Durante um evento em Nova York, o presidente Luiz Inácio Lula da Silva anunciou que o Brasil será o primeiro país a investir US$ 1 bilhão no Fundo Florestas Tropicais para Sempre (TFFF), uma iniciativa internacional que busca recompensar economicamente os países que mantêm suas florestas em pé.
O anúncio foi feito no âmbito da apresentação oficial do fundo, promovida pelo Brasil e pela Secretaria das Nações Unidas.
“O Brasil liderará com o exemplo”, afirmou Lula, convidando outros países a fazerem contribuições igualmente ambiciosas para que o fundo entre em operação durante a COP30, que será realizada em novembro de 2025 em Belém, na região amazônica.
Um fundo para transformar o papel do Sul Global
O TFFF busca mobilizar capital climático e reconhecer o valor ecossistêmico das florestas tropicais.
Lula destacou que o fundo foi projetado com o apoio do Banco Mundial, e mediante consultas com sociedade civil, povos indígenas e comunidades locais. Seu objetivo é mudar o papel dos países com florestas tropicais na luta contra as mudanças climáticas, mediante incentivos econômicos reais.

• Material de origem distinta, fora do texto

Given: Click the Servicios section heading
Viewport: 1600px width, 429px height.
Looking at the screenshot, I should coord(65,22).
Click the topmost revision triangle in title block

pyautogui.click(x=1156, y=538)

“As florestas tropicais prestam serviços essenciais: regulam o clima, armazenam carbono, protegem o solo e abrigam as maiores reservas de água doce do planeta”, sublinhou o presidente.

Capital climático: uma nova arquitetura financeira para a conservação
O TFFF busca reunir US$ 25 bilhões em capital inicial e alavancar até US$ 125 bilhões do setor privado.
A proposta contempla um fundo misto, onde os países investidores aportam um capital júnior que atrai investimentos privados (capital sênior). Os dividendos serão distribuídos anualmente entre os países que mantêm suas florestas e os investidores.
Segundo Karen Oliveira, da The Nature Conservancy Brasil, países como China, Noruega, Reino Unido e Emirados Árabes Unidos já manifestaram interesse em realizar aportes iniciais.
A Amazônia como epicentro da ação climática
A COP30 será a primeira conferência climática realizada na região amazônica.
De 10 a 21 de novembro de 2025, Belém será sede da 30ª Conferência das Partes (COP30) da Convenção-Quadro das Nações Unidas sobre Mudanças Climáticas. O evento reunirá líderes mundiais, cientistas, organizações e sociedade civil para debater sobre:
- Limitação do aquecimento global a 1,5 °C
- Apresentação de novas Contribuições Nacionalmente Determinadas (NDC)
- Impulso de um “Mutirão Global” para conectar soluções locais com a governança climática
Financiamento para a Amazônia: fechar a lacuna
A região precisa de US$ 7 bilhões anuais, mas recebe apenas 10%.
Segundo Gustavo Souza, da Conservação Internacional Brasil, o TFFF poderia gerar US$ 2 bilhões anuais para a Amazônia.
Atualmente, a região recebe apenas US$ 600 milhões por ano, o que representa uma décima parte do necessário para conservar seus ecossistemas e comunidades.